YOUR ASSIGNMENT - Among the lines below, a stretch begins at the one with "Solar Energy Metering (358, 2379)" and ends at the one with "Bidirectional energy meter (559, 2148)". Repeat that stretch exactly, ends included.

○ ○ ○ ○ ○

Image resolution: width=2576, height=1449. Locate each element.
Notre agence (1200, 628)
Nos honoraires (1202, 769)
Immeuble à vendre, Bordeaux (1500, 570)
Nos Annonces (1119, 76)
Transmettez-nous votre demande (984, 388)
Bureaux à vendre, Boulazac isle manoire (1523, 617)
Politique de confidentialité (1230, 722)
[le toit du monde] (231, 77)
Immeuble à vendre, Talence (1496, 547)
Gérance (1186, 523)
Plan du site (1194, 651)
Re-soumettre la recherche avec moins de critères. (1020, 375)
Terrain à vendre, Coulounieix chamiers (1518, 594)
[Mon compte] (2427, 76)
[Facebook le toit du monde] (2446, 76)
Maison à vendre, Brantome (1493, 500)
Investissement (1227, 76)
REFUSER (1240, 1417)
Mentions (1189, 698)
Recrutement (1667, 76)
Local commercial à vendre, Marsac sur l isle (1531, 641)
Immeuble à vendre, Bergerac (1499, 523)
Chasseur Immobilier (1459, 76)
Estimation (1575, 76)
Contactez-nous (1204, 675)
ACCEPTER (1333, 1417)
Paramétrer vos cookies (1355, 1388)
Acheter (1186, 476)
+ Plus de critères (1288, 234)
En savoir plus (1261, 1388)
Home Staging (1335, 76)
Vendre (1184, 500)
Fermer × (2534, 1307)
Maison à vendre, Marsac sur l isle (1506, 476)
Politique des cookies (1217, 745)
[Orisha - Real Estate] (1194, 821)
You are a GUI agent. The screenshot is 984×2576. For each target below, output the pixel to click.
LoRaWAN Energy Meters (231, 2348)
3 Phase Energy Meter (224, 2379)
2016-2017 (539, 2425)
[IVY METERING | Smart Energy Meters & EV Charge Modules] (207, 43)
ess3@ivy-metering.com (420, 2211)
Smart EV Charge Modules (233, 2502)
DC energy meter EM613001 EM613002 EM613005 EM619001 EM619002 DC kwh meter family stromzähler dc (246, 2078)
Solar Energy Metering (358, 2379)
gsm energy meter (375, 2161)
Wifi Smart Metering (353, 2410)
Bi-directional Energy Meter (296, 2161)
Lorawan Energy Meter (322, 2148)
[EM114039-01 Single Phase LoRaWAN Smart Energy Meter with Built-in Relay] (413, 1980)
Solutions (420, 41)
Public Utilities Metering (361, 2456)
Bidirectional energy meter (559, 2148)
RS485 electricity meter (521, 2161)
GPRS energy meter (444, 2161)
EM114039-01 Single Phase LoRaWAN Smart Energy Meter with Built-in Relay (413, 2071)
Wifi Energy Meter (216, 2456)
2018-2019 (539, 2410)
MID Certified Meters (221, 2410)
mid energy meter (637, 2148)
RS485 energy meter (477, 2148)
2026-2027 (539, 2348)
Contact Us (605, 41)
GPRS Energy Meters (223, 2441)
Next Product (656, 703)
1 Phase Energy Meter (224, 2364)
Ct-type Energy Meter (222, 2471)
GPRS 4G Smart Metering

○ ○ ○ ○ ○

RESULT -
Solar Energy Metering (358, 2379)
gsm energy meter (375, 2161)
Wifi Smart Metering (353, 2410)
Bi-directional Energy Meter (296, 2161)
Lorawan Energy Meter (322, 2148)
[EM114039-01 Single Phase LoRaWAN Smart Energy Meter with Built-in Relay] (413, 1980)
Solutions (420, 41)
Public Utilities Metering (361, 2456)
Bidirectional energy meter (559, 2148)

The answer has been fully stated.